Glyph Naming and Character Encoding»
Viewing a font by many different character indexing methods and groupings is a key FontLab VI feature.
Here is how it works:
A font is mostly a big collection of glyphs that are used to represent many characters. On an average screen the Font Window can show just a few hundred character cells, so we need to have some method to browse the font “through” the Font Window. Also, different/older font formats use different methods to encode characters.
In FontLab, you can choose the Encodings menu (in the top part of the Font Window) to display a subset of the glyph collection.
In the following sections you will find more information about encoding modes, Unicode and name-based identification and the character-glyph model. See the Glyph Info article for more details.
See Language Support and Glyphs for more details of selecting characters for your font.
Characters, Codes and Glyphs»
In addition to storing each glyph, a font has some header information that stores general information about the font such as the family name, the style name, the copyright string, the ascender and descender values, and others.
Simply speaking, text in digital form is a collection of character codes (or “codepoints”) — integer numbers. When you enter text into a computer, the computer turns the keystrokes that you press on the keyboard into integers and assigns a number (character code) to each character that you enter. When the computer needs to show some text on screen or print it, it accesses a font and turns the character codes into visual shapes.
A character encoding standard is a table that defines the relation between characters and the codes that are used to represent these characters in the computer.
Character Encoding Standards»
There are many other character encoding standards (sometimes called codepages) used in the world to help use different languages.
One major difference between the encoding standards (besides the assignment of codes) is the size of the code. There are one-byte, double-byte and multi-byte encoding standards. With a one-byte encoding, each character in the text is encoded using exactly one byte (8 bits of information). This means that only 256 different characters can be encoded in a single one-byte encoding standard.
A double-byte encoding uses two bytes (16 bits) for every character, so it’s possible to map 65,536 characters.
Multi-byte mapping standards use from one to four bytes for every character — expanding the code space to billions of characters.
The biggest problem of single-byte encoding standards, such as the old Mac and Windows codepages, is their limited capacity.

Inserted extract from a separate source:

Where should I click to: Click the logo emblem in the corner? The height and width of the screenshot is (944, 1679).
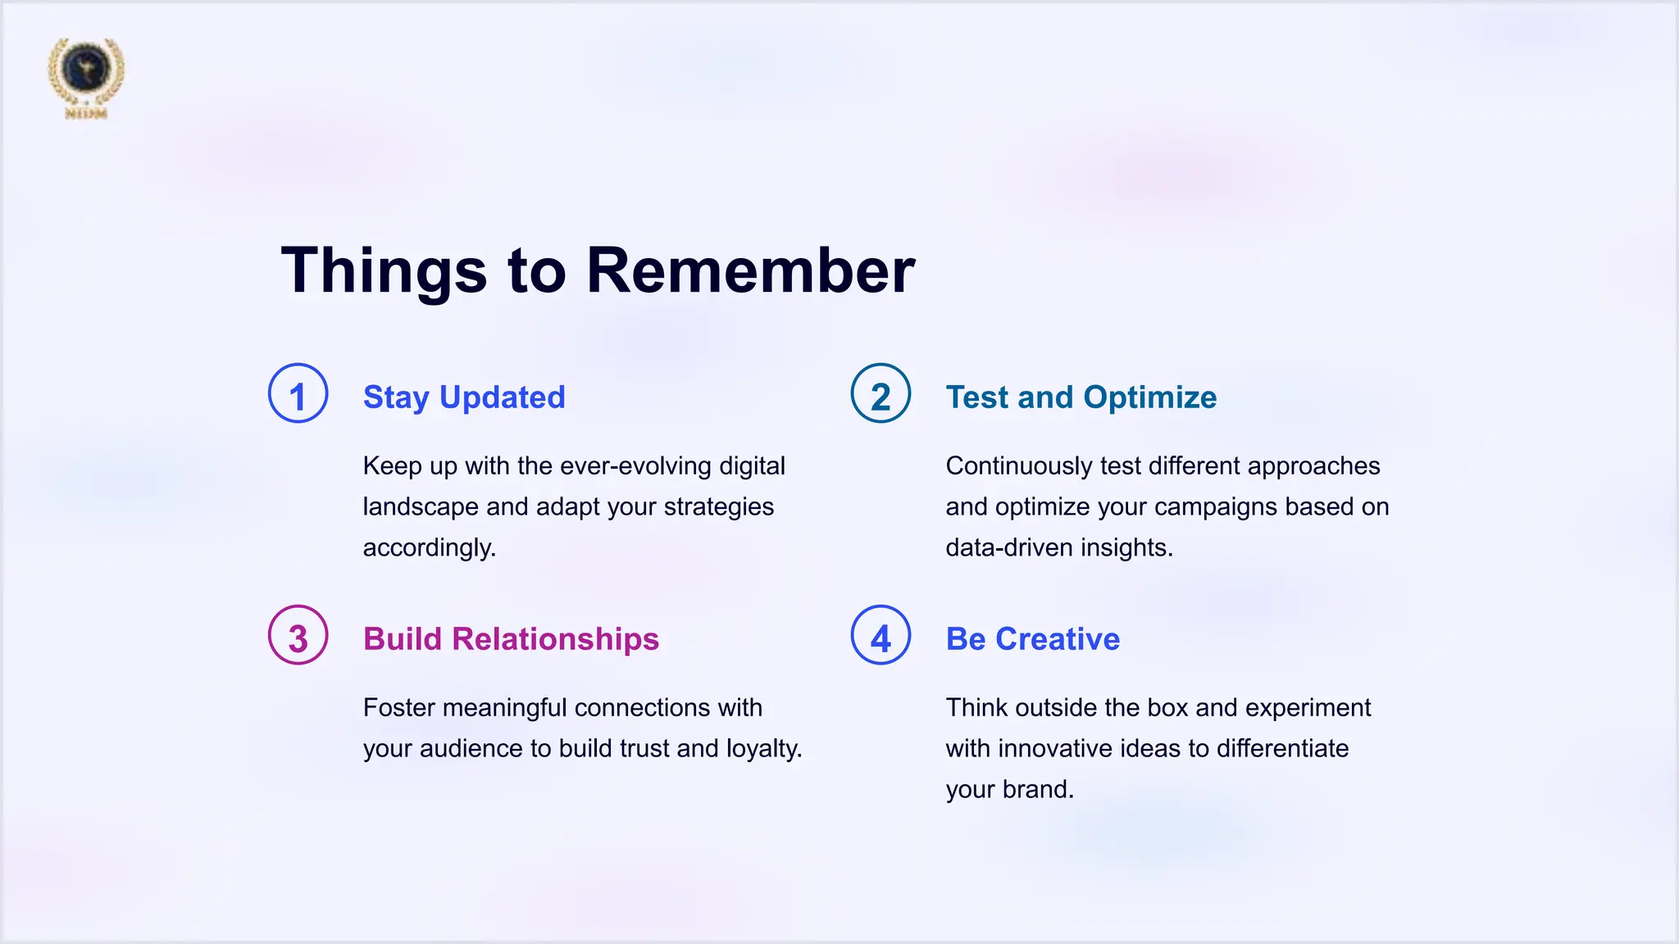pyautogui.click(x=86, y=75)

With only 256 slots (available codepoints), usually only characters from one alphabet (writing system) can be encoded. So for example it is not possible to encode Latin and Cyrillic text using a single codepage.
256 character codes are not even sufficient to encode various accented (diacritic) characters from different languages that use the Roman alphabet. This is why separate codepages were created for Western European languages (English, German, French etc.), Central and Eastern European languages (Polish, Czech, Hungarian etc.), Baltic languages (Latvian, Lithuanian, Estonian etc.) and so on.
In addition, different companies assign character codes differently. For example: the letter ä (adieresis) is represented by the character code 228 in the Windows Western (WinANSI, 1252) codepage used by Microsoft, and with the character code 138 in the MacOS Roman codepage used by Apple. The confusion becomes evident if you realize that the same code (138) in the Windows Western codepage is used to represent the Š (Scaron) that… does not have its own codepoint at all in MacOS Roman. On the Macintosh, the Scaron is only available in the MacOS Central European codepage, under the code 225!
Most of this confusion is somewhat reduced by using Unicode as a standard, all-encompassing encoding. Apple, Microsoft and most other companies have recognized Unicode encodings for many years now. The old encodings are mostly useful as a way of viewing a specific glyphset rather than for mapping of codes. By default, FontLab exports fonts with a Unicode encoding.